Original: 2,500 - 3,000 full-length sequences.
Cleaning: Excluded all intra-segment recombinants and inter-segment reassortants.
Subsampling: Removed identical sequences clustered by year/location/host, then applied a spatiotemporal stratified subsampling (capping seqs per province/year grid).
Final size: ~500 representative sequences.

The Issues:

Weak Temporal Signal: Checking the 500-taxa dataset in TempEst shows a very weak root-to-tip regression (R2 ≈ 0.02 - 0.05).
MCMC Non-convergence: I ran a baseline BEAST analysis (without discrete spatial traits yet) using a Skygrid demographic model.

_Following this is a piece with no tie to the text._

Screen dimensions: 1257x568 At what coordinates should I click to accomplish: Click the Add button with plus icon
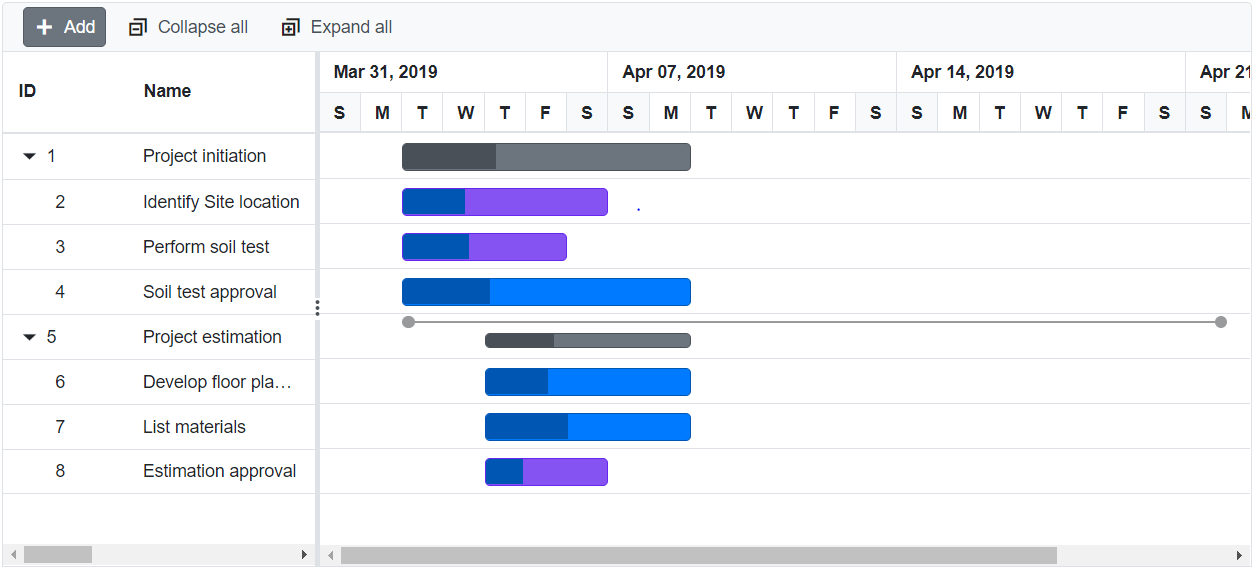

To compensate for the weak temporal signal, I set an informative clock prior (Normal: mean = 1.0E-4, stdev = 0.5E-5). However, after 300 million generations, the MCMC completely fails to converge (Posterior and most parameter ESS < 100).

Hardware & Performance:

The run is exceedingly slow. I am using a Windows 11 mini-PC (AMD Ryzen 7 PRO 6850H, 8 cores, 32 GB RAM, integrated AMD Radeon Graphics) with the BEAGLE library via OpenCL.

My Questions:

Subsampling: Could my spatiotemporal stratified subsampling have inadvertently flattened the temporal structure? Are there more robust subsampling strategies for large endemic datasets to preserve a sufficient temporal signal?
Convergence: Is the weak temporal signal actively preventing the Skygrid model from converging despite the informative prior? Would pruning specific outliers, reducing Skygrid grid points, or fixing the substitution rate entirely be a better approach here?
Performance: Do you have any suggestions for modifying the priors/operators, or specific BEAGLE command-line flags to run a 500-sequence Skygrid model more efficiently on an integrated AMD GPU setup?